My new ariens 24" platinum will be delivered Friday.

My old Craftsman, circa 1993, I am going to have the shop go thru it, new belts and adjust and or replace the carb. It runs OK, but have had to leave the choke on a hair, so it must run somewhat lean. Anyhow I have a new carb for it.

I did a compression check on it and got 127 PSI, I assume that is decent for 20 yr old engine with 500-600 hours on it I am guessing. I made the mistake of checking it on SUnday, but stupid me left the throttle closed and only got 70 PSI, guy at the shop thought it should be 120 or so, so I thought about it and it dawned on me I had the throttle closed.

He mentioned having the vlaves adjusted, how much time does that take, they have never been done. Only thing I have done to maintain it is yearly oil change with Amsoil, clean the carb, have replaced the carb about 5 years ago, some gease on the disc fitting and auger fittings, lube the chains and replace any broke buts like cables, and fresh plug.

I want to keep it as a backup since my neighbor moved away and all the other folks have plow guys, I need to get out on snowy days so cant wait for a plow guy.

Any how I am happy since this probably means any money I throw at it will be worth it.


----------



## 94EG8 (Feb 13, 2014)

Compression numbers are kind of useless since Tecumseh never published any. Briggs & Stratton used to say in the service manual "Spin the flywheel counter-clockwise by hand, if compression is adequate the flywheel should rebound sharply" I can't remember what tecumseh said in theres, but I believe it was something similar.

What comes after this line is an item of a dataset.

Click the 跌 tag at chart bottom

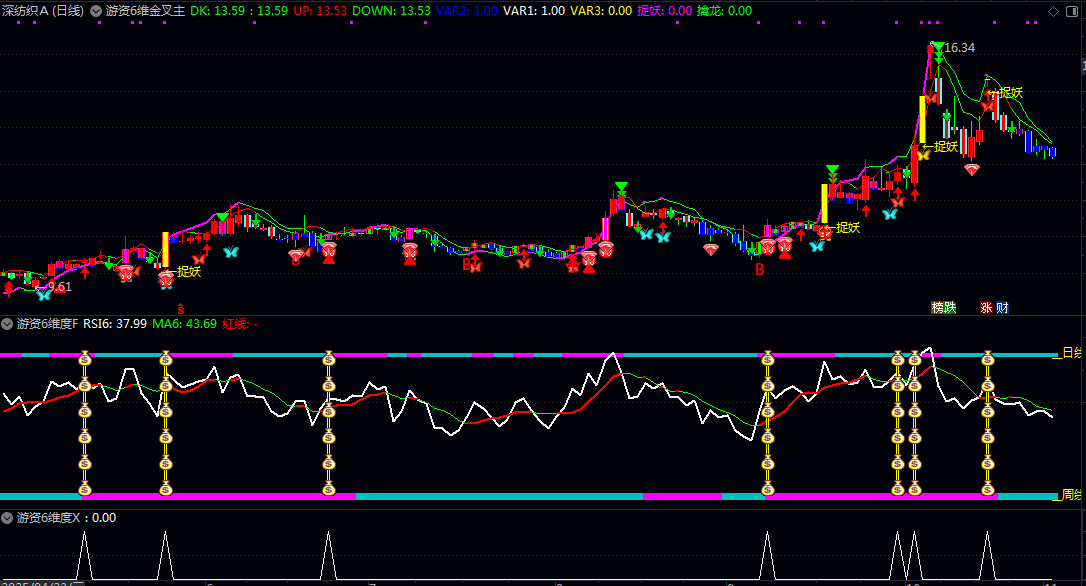click(949, 307)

A valve adjustment can take a little while since the only way to do it is to grind the valves.


----------



## Shryp (Jan 1, 2011)

The other issue with compression tests is the cam shaft opens the exhaust valve slightly during slow rpms to make the engine easier to start. I think I read somewhere that the only true way to test compression is to turn the engine backwards.


----------



## greatwhitebuffalo (Feb 11, 2014)

127 psi is awesome compression. these are small low CR flathead engines. any more than that the rope would break starting it. that engine is like new yet for ring seal.

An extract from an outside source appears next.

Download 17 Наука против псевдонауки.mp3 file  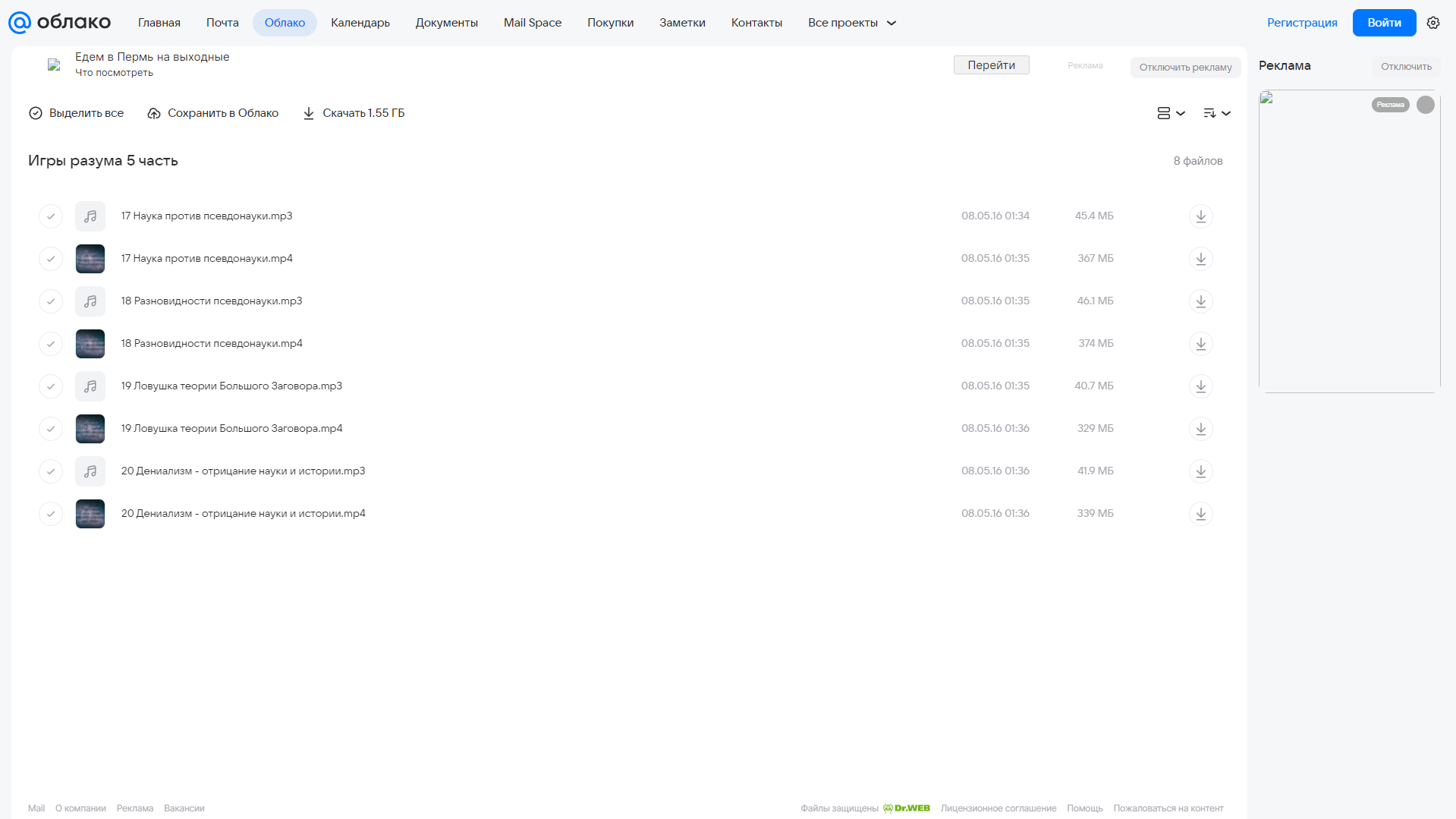click(x=1200, y=216)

the best way to check ring seal is leakdown. get the piston up on TDC and put 100 psi into the plug hole with an adapter, then read a gauge that tells you how much pressure is there holding. it's like a compression gauge but has 2 gauges on it instead of only one.

but with 127 psi you are good to go, good spare machine


----------



## Grunt (Nov 11, 2013)

A valve adjustment would take between one to two hours and require new head and breather cover gaskets. Unless your compression is low or you get a popping sound out of the muffler when the engine is hot, your valves are probably ok.


----------



## Spectrum (Jan 6, 2013)

In my experience if it feels like a engine when you pull the rope then it's an engine that should start. If it can't start with spark and fuel then compression may be in question.

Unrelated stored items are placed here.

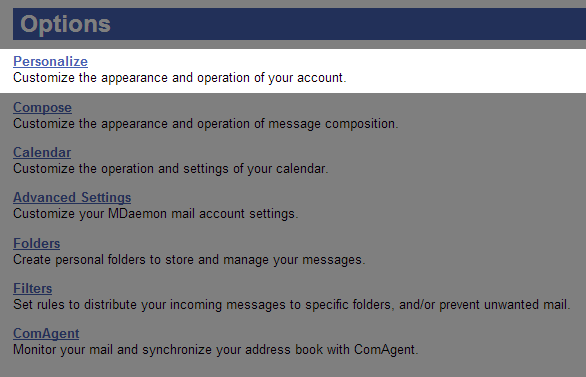586x377 pixels.
Task: Click the Options page heading text
Action: tap(65, 24)
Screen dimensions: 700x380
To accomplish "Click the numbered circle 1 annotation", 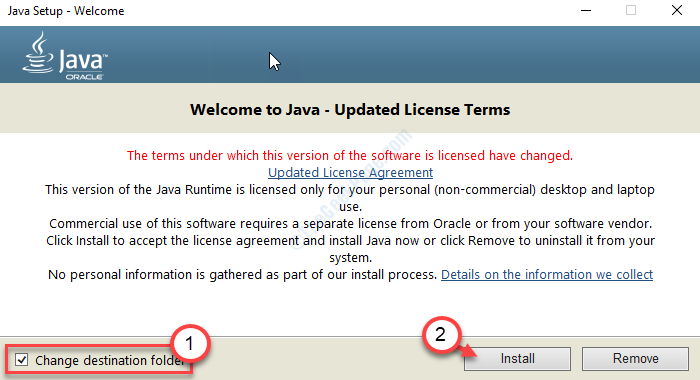I will click(x=189, y=343).
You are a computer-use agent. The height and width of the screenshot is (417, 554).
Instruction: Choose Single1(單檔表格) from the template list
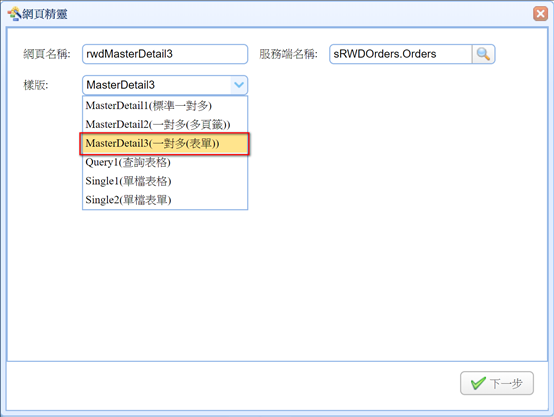tap(165, 181)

If it does start but becomes unstable after warming up for a few minutes, eventually stalling and feeling easier to tug on the starter rope then the valve have hobbed the seats. The valves get too long to seal when heat expands them, especially the exhaust valve. When this happens compression crashes and the engine dies out. Eventually they won't even seat well enough for predictable starting if you can nurse it along long enough.

The remedy is to grind the valve stems to restore lifter clearance. You will get to clean the head and piston top at the same time. Unless the cylinder wall has something significant going on leave it alone. Put it back together preferably with fresh gaskets and you have a good shot at the block going for decades more. Remember to torque the head bolts to spec. Many carburetors have been needlessly rebuilt chasing this since it can seem like the engine is running out of fuel.

Unless the valve spring retainers give you a hard time it should fit into a 2 hour session. 

Compression testing is a real wild card. Temperature and variable cylinder lubrication can provide any reading you want. The leak down test is more objective but still subject to measurement error. Rebounding when spinning the flywheel backwards is another good sign.


----------